A Portaria inova também ao trazer critérios de governança social, condizentes com a Agenda ESG8, como a previsão de ações afirmativas de gênero e raça pelas concessionárias, incluindo: recrutamento diversificado com divulgação de vagas de emprego em canais de comunicação ao alcance de grupos em situações marginalizadas; promoção de progressão igualitária – programas de treinamento da empresa abrangendo oportunidades àqueles com menor nível de escolaridade; promoção de ambiente inclusivo – realização de treinamentos contra o preconceito e de sensibilização a políticas internas contra discriminação de raça e de gênero e assédios; e a adesão às políticas públicas de caráter social estabelecidas pelo Governo Federal (art. 19, caput e parágrafo único). 

DISTRIBUIÇÃO DE COMPETÊNCIAS PARA A ELABORAÇÃO E APROVAÇÃO DOS PROJETOS DE PARCERIA E PLANOS DE OUTORGA 

Na estrutura anterior, estabelecida pela Portaria nº 1.061/2022, a propositura, implementação e monitoramento da política de outorgas cabia à Secretaria Nacional de Transportes Terrestres, em articulação com a Secretaria de Fomento, Planejamento e Parcerias. 

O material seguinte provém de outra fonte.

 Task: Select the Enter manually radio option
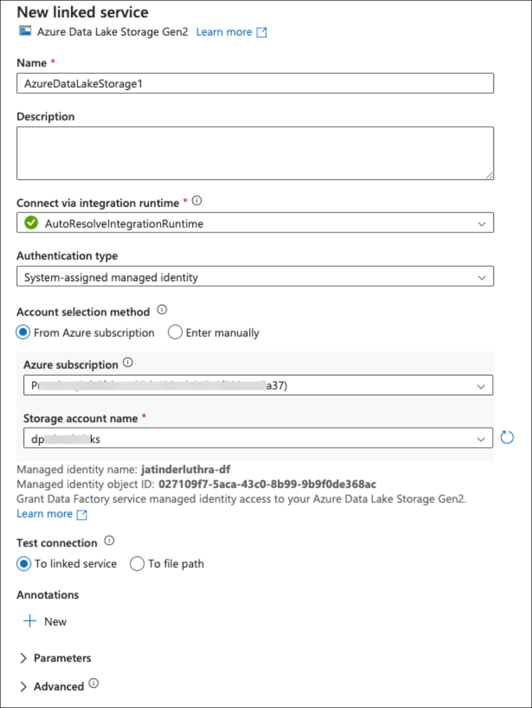point(175,333)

Na Portaria nº 995/2023, a contratação dos Projetos de Parceria fica a cargo do Ministério dos Transportes (art. 21). Os estudos são submetidos às contribuições da sociedade por meio de audiências públicas pela ANTT (art. 23). Com base nos Projetos, a ANTT elabora os Planos de Outorga (art. 26), que já faziam parte da sua competência, e que devem ser aprovados pelo Ministro de Estado dos Transportes e submetidos à análise do Tribunal de Contas da União (art. 30). 

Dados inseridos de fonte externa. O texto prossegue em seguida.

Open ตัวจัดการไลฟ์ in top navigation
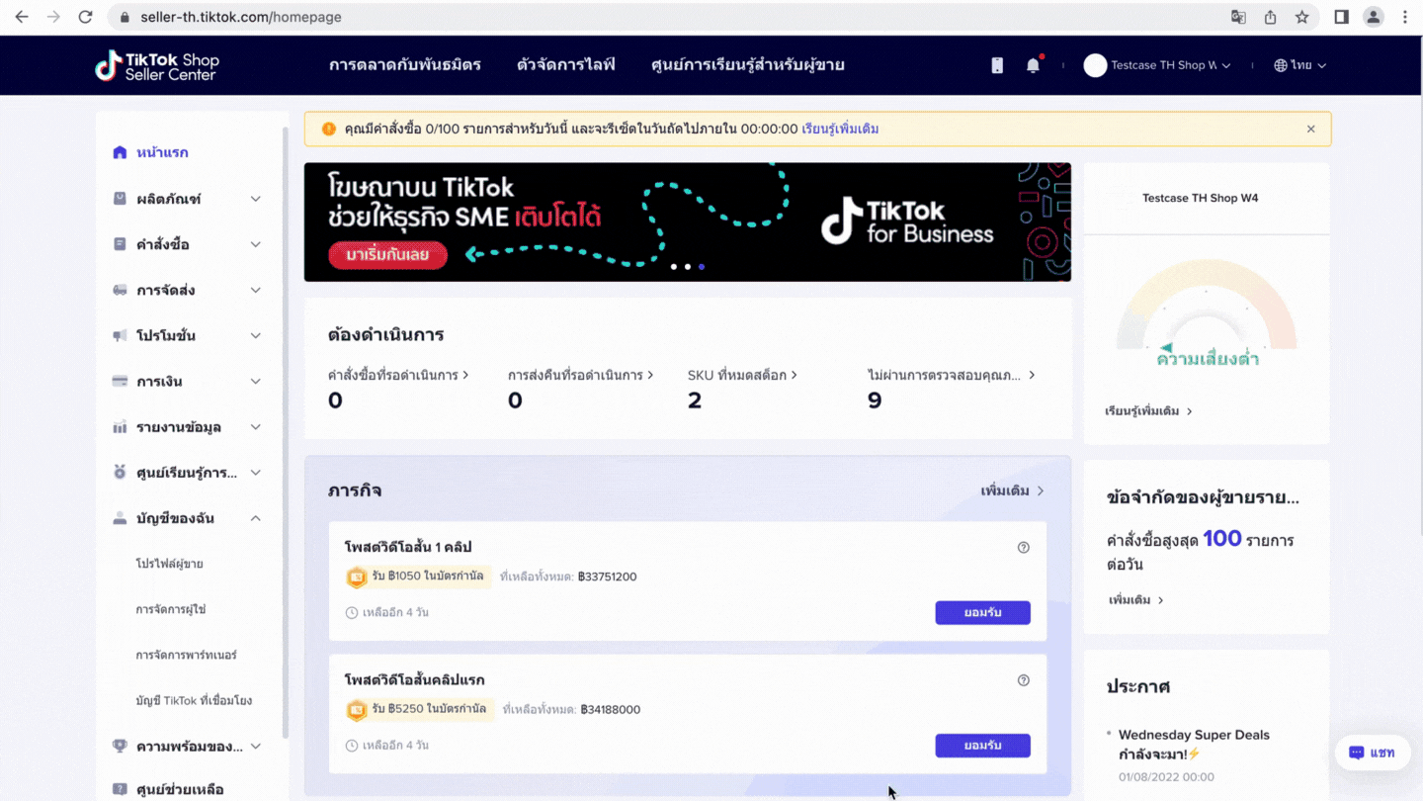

Nesse quesito, não há grandes alterações. Também não há uma divisão mais clara de funções ou o esclarecimento de quais são as unidades responsáveis pelas decisões técnicas e políticas. Faltou à Portaria uma atribuição mais clara quanto as atribuições de cada ente. 

CONCLUSÃO 

A Portaria nº 995/2023 traz inovações interessantes e aposta na tecnologia, tudo em linha com as propostas mais recentes da agenda ESG. É mais um passo, que já vinha sendo construído pela normativa anterior, no sentido do fomento ao investimento em concessões rodoviárias.  

Para que “saia do papel”, há ainda esforços importantes a serem feitos. Mas não se pode negar caráter normativo à Resolução, recheada de comandos – basta ver quem “deverá” fazer algo, quais órgãos “deverão” obedecer a determinadas pautas, e assim por diante. Fiscalizemos. E cobremos.